AIM OF THE EXERCISE
Where an entry holds an image, skip the image but reproduce the rest word for word.

DATA SUPPLIED
%%

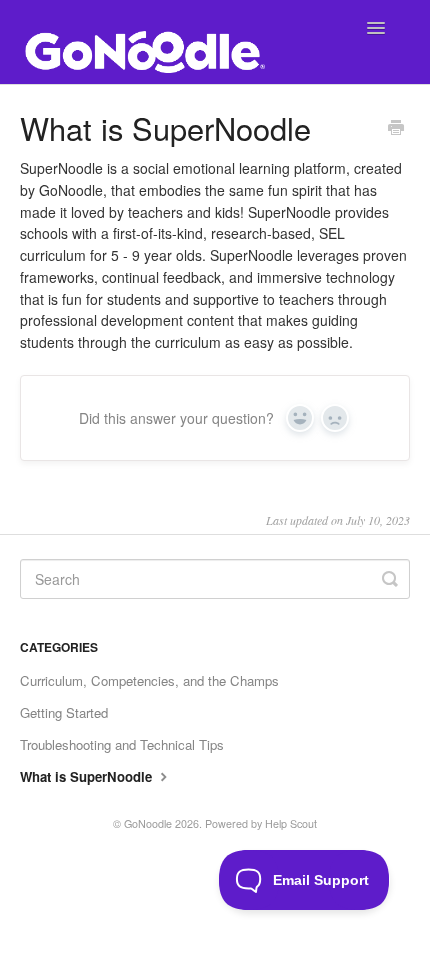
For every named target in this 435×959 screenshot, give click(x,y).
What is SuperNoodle (88, 776)
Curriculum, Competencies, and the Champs (149, 680)
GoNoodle (148, 823)
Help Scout (291, 823)
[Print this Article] (396, 129)
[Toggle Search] (390, 579)
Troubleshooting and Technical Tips (122, 744)
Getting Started (64, 712)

%%

OUTPUT OF THE TASK
For every named target in this 435×959 screenshot, give click(x,y).
What is SuperNoodle (88, 776)
Curriculum, Competencies, and the Champs (149, 680)
GoNoodle (148, 823)
Help Scout (291, 823)
[Print this Article] (396, 129)
[Toggle Search] (390, 579)
Troubleshooting and Technical Tips (122, 744)
Getting Started (64, 712)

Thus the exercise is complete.